La semaine dernière, à la Chambre, le député Michel Wolter a lancé des accusations graves à l'encontre de la ministre de l'Environnement, Carole Dieschbourg, en rapport avec l'affaire dite de l'abri de jardin. L'élu CSV a évoqué des faits ignorés jusqu'à présent. Ces nouveaux faits sont à rapporter à une tierce personne impliquée dans l'affaire, qu'a rencontrée notre collègue de RTL. Les éléments essentiels sont un mail adressé au ministère en date du 15 juillet et des photos prises sur place entre le 7 juillet et le 11 août.
Le 8 juillet, cette tierce personne, un expert, informe le garde-forestier que Roberto Traversini effectue des travaux au fameux abri de jardin. Selon le garde-forestier, le "toujours bourgmestre" n'avait pas d'autorisation pour le faire. Il donne alors rendez-vous à la tierce personne sur place en début de soirée. Il s'y rend et à sa grande surprise, apparaît Roberto Traversini. Le garde-forestier dit que ce dernier a déposé sa demande. Traversini ajoute qu'il a parlé le jour même avec un haut-fonctionnaire du ministère, qui lui a dit qu'il obtiendrait les autorisations nécessaires pour les travaux. Pour la tierce personne, le garde-forestier aurait dû signaler le délit au Procureur et avertir le ministère, qui aurait alors dû prononcer un arrêt de la construction. La semaine dernière, à la tribune de la Chambre, Michel Wolter avait expliqué que la tierce personne avait attiré l'attention du garde-forestier sur une série d'illégalités. Ce dernier aurait dû tirer le signal d'alarme, ce qui ne s'était pas passé.
Le 15 juillet, un e-mail est envoyé par la tierce personne à un fonctionnaire du ministère de l'Environnement. Il y figure notamment: „... Dans la réserve naturelle proprement dite, parcelle 1872, le bourgmestre est en train de reconstruire une construction jusqu'ici non-autorisée. Quelle est ton opinion?". Sept minutes plus tard, la tierce personne reçoit une réponse du fonctionnaire: „Nous allons regarder cela et nous vous donnerons un petit retour. Ne t'inquiète pas.“

Mais la tierce personne n'a obtenu aucun retour à cet "avertissement". Les questions sont de savoir si cet e-mail a été transmis en interne au ministère, si oui, quelles en ont été les conséquences et si non, pourquoi cela n'a pas été le cas. Selon Michel Wolter, avec ce mail, le ministère a été averti par écrit, mais il ne s'est rien passé.
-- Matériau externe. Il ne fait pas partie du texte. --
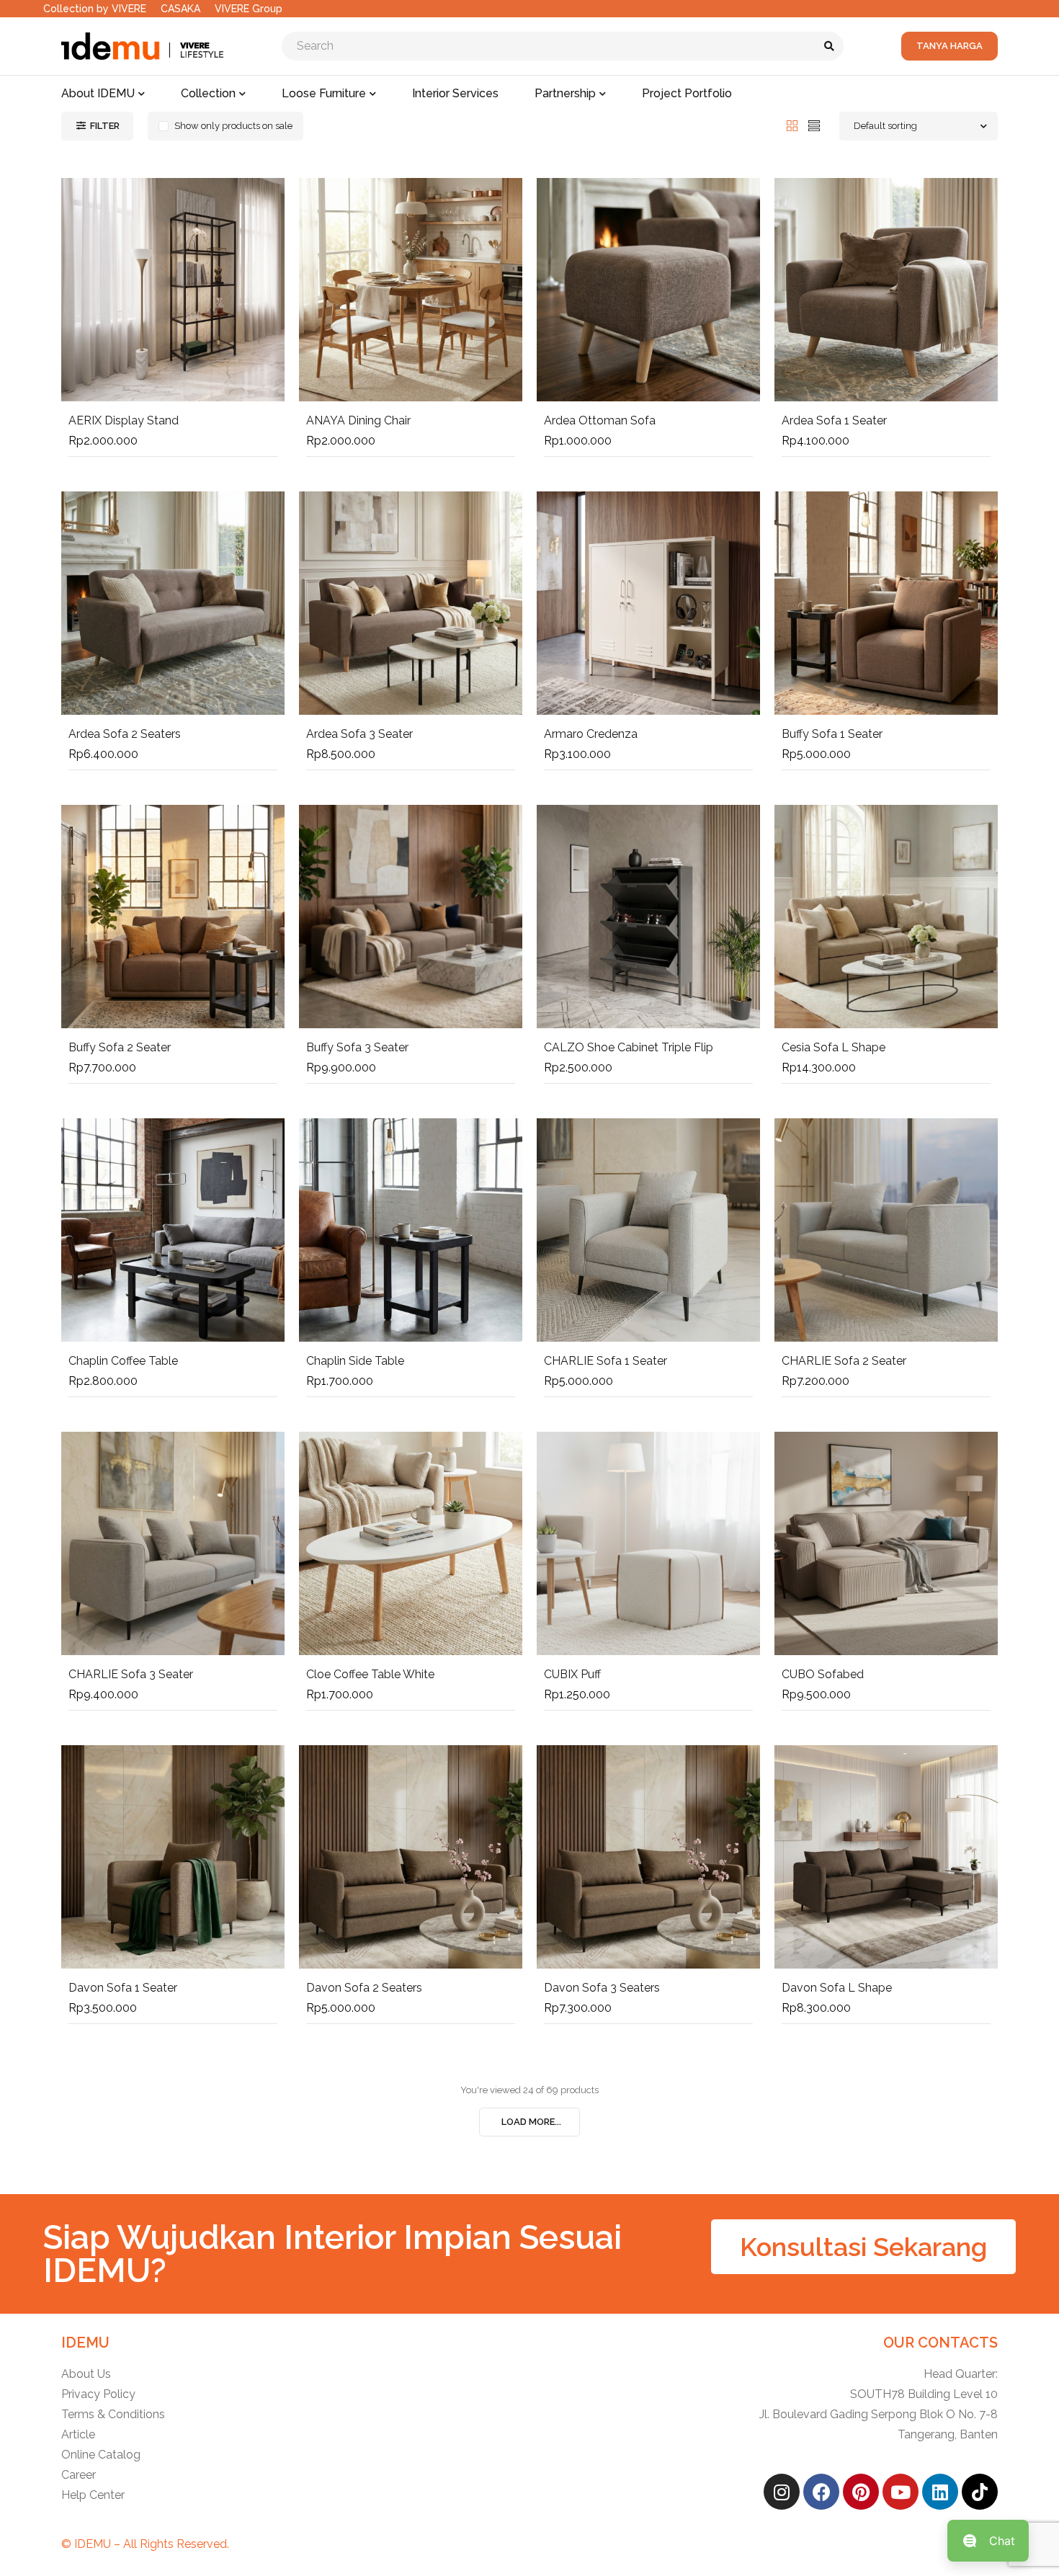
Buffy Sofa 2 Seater (119, 1047)
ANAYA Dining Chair (358, 420)
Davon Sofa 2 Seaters (364, 1988)
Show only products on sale (233, 125)
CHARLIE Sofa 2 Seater (844, 1361)
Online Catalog (100, 2454)
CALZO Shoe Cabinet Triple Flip (628, 1047)
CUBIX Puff (572, 1674)
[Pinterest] (861, 2492)
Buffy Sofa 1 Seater (832, 734)
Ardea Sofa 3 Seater (359, 734)
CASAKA (180, 8)
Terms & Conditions (113, 2414)
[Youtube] (900, 2492)
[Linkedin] (940, 2492)
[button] (863, 2246)
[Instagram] (782, 2492)
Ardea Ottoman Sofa (600, 420)
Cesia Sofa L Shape (833, 1047)
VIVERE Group (248, 8)
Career (78, 2475)
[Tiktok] (980, 2492)
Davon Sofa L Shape (837, 1988)
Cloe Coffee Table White (370, 1674)
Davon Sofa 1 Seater (122, 1988)
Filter (105, 125)
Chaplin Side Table (355, 1361)
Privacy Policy (98, 2394)
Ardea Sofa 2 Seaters (124, 734)
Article (78, 2434)
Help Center (93, 2495)
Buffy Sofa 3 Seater (357, 1047)
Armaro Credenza (591, 734)
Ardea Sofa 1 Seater (834, 420)
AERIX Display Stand (123, 420)
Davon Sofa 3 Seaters (602, 1988)
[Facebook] (821, 2492)
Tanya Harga (949, 45)
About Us (86, 2374)
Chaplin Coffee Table (123, 1361)
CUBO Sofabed (823, 1674)
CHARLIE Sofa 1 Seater (605, 1361)
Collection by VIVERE (94, 8)
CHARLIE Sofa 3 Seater (130, 1674)
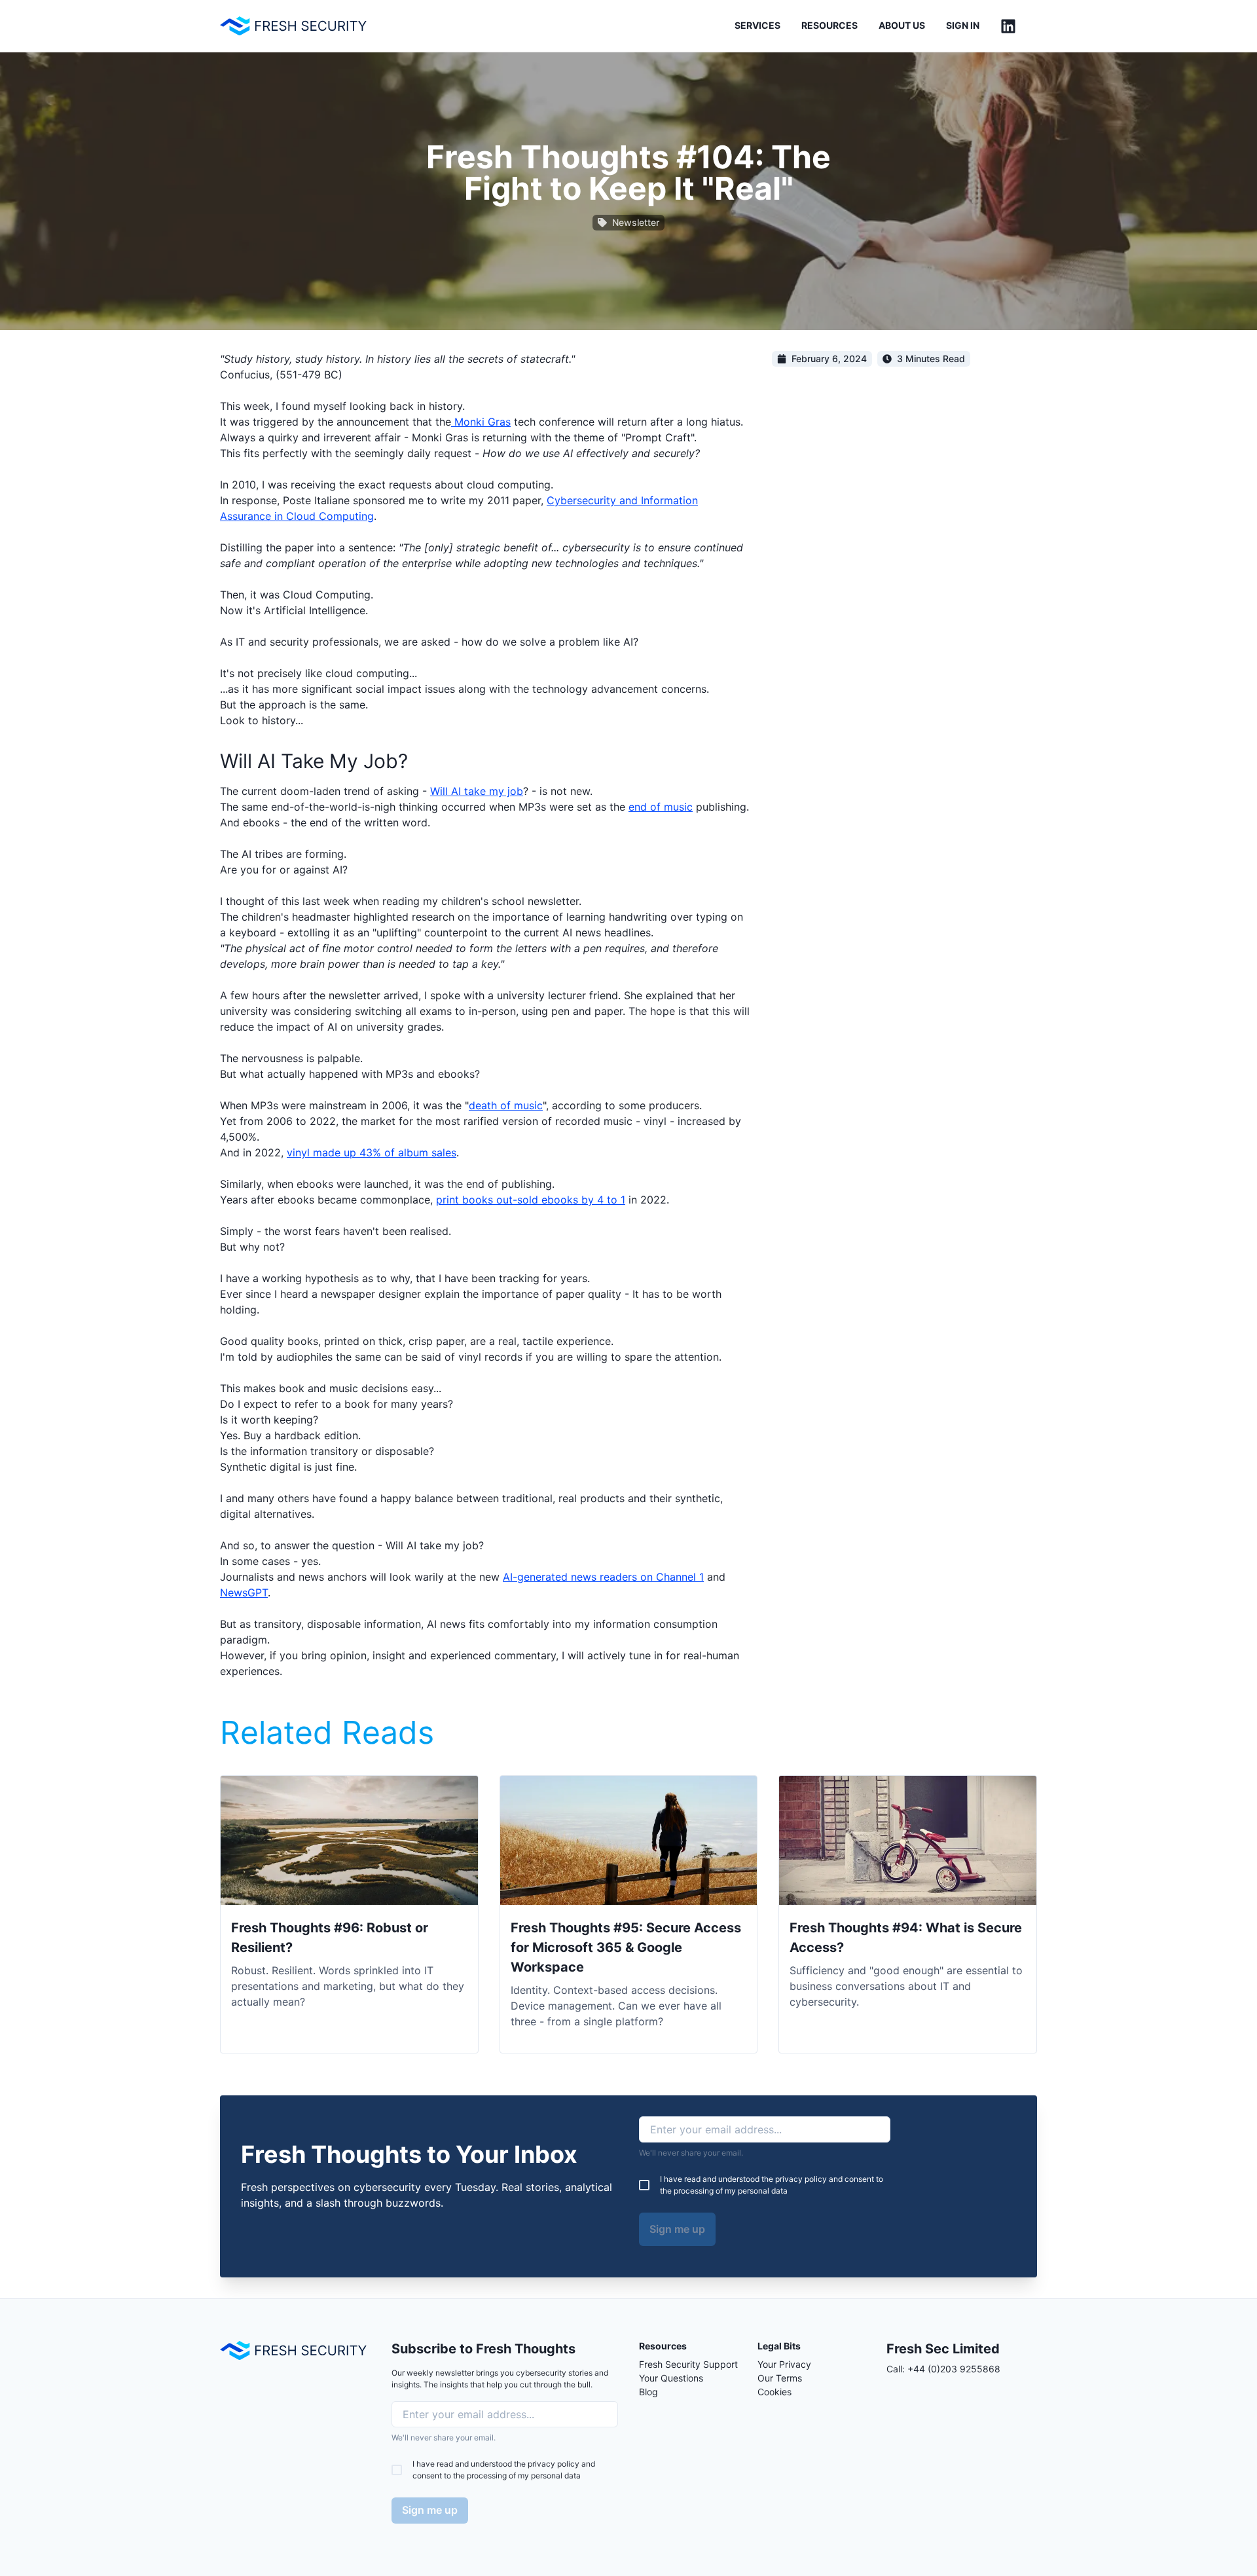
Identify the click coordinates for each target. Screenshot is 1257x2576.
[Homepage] (293, 2350)
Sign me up (677, 2229)
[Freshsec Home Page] (293, 25)
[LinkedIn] (1008, 26)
Par ailleurs, entre le 7 juillet et le 11 août, des travaux se sont poursuivis près de l'abri de jardin, comme l'indiquent des photos, et bien que le contraire ait été affirmé. Certains photos prouvent que de la terre a été enlevée.


Les métadonnées de ces photos, qui ont été vérifiées, attestent que ces images ont effectivement été prises aux périodes précisées. Michel Wolter a annoncé la semaine dernière au Parlement qu'il allait transmettre au Parquet deux CD comprenant 61 photos.
Michel Wolter regrette enfin que la semaine dernière à la Chambre, la ministre ait seulement présenté à la fin du débat, "la pièce peut-être la plus importante de tout le dossier", l'autorisation de la mairie de Differdange pour l'abri de jardin datée de 1971.